AKP Genel Başkanı Beşir Atalay, Charlie Hebdo dergisine düzenlenen saldırıyla ilgili Türkiye'nin, hükümetin, AKP'nin tepkisinin çok net olduğunu ve tüm bunları her zaman lanetlediklerini söylerken, "Biz bu konuda çok rahat bir durumdayız, bu konuda tepkimizi çok açık bir şekilde ortaya koyduğumuz için de çok memnunuz" dedi.

Suriye sorununda Rusya ve İran faktörünün çözümü zorlaştırdığını savunan Atalay, Türkiye'nin İŞİD'e destek verdiği yönündeki yorumlara ise "Esasen dikkat ederseniz hem Fransız basınında hem Batı basınında en çok vurgulanan konuların da birisi bu oldu: Türkiye'nin orada rol alması… Çünkü şu veya bu şekilde, bizim Suriye komşuluğumuz vs, bazen IŞİD ile ilgili yanlış yorumlar, endişeler, tereddütler getiriyordu. Biz o konuda çok rahat bir durumdayız, bu konuda tepkimizi çok açık bir şekilde ortaya koyduğumuz için de çok memnunuz." cevabını verdi.
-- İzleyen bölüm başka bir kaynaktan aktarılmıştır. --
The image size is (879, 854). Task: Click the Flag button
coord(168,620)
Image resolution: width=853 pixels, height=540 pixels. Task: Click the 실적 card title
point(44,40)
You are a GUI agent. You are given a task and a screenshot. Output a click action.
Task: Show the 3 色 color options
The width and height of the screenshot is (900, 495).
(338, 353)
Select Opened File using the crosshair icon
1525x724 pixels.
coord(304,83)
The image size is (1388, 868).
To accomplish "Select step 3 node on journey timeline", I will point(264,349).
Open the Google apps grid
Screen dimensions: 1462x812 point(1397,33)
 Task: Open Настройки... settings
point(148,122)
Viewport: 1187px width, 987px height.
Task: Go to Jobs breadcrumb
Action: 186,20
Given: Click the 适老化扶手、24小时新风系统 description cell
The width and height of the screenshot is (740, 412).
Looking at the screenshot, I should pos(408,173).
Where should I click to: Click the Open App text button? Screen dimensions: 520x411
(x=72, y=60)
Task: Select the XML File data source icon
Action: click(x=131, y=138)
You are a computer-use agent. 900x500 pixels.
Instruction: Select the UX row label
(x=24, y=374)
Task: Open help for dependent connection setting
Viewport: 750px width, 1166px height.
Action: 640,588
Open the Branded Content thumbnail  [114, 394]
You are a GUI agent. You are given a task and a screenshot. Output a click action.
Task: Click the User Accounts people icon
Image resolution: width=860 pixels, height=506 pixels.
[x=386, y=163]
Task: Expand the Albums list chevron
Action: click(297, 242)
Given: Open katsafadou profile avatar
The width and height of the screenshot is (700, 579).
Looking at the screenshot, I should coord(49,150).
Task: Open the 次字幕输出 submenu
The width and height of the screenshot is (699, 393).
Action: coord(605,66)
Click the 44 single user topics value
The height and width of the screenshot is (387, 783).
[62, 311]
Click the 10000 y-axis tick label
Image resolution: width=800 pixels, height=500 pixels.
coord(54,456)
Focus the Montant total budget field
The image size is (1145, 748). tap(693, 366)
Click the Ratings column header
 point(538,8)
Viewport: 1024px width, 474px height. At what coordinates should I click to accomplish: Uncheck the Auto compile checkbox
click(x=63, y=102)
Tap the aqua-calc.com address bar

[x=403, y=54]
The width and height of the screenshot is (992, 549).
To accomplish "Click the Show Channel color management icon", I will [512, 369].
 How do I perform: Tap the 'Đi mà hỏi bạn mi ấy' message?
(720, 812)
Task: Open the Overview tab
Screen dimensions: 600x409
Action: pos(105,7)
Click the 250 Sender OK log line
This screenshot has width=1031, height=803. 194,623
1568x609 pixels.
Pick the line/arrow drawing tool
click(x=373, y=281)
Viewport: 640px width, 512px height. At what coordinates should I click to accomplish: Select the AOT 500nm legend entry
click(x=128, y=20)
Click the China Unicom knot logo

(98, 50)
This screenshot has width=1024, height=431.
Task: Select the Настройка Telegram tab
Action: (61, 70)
'TÜRKİYE RADİKAL GRUPLARIN GELİŞMESİNE ENGEL'
Son yıllarda radikal islamcı çetelerin kanlı eylemlerinin yaygınlaşması, bu örgütlere her coğrafyadan ekonomik ve asker gücü olarak katılım gösterilmesi gerçeğinin içerisinde Türkiye'nin rolüne ilişkin nasıl önleyici politikalar geliştirilebilir? Sorusuna ise Atalay, “Türkiye'nin durduğu yer, bu örgütlerin gelişmesine müsaade etmeyen bir yer. Ben şunu açıkça söylerim; 28 Şubat süreci sonrası Türkiye'de de hiç istenmeyen radikal gelişmeler olabilirdi. 28 Şubat olaylarını biliyorsunuz, hepimiz yaşadık. Özellikle dindar kesimlere olan baskılar, kıyafetlerle ilgili on binlerce öğrenciler okluna gidemedi, okuldan ayrıldı. AK Parti bir anlamda radikalleşmenin önünde bir engel olarak gitti. AK Parti olmasa Türkiye'de daha fazla radikalleşme olabilirdi. AK Parti şöyle bir yol izledi: hem bütün vatandaşların hak ve hukukunu bir anlamda geliştiren, herkesin devletle olan sorunlarını çözen…Öncesini hepimiz biliyoruz, kimisi istediği kıyafeti giyemiyordu, kimisi ana dilini konuşamıyordu. Böyle bir Türkiye idi. Dolayısıyla bütün bunları gideren ve bütün bu konularda özgürlükleri geliştiren bir politika insanları rahatlattı. Devlet vatandaş ilişkisinde de olumlu bir trend gelişti doğrusu. Bizim genel manada hem İslam dünyasına hem dünyaya mesajımız da o olmuştur.Hatta bundan dolayı Arap Baharı dediğimiz gelişmeler Türkiye'yi biraz örnek almışlardır.” yanıtını verdi.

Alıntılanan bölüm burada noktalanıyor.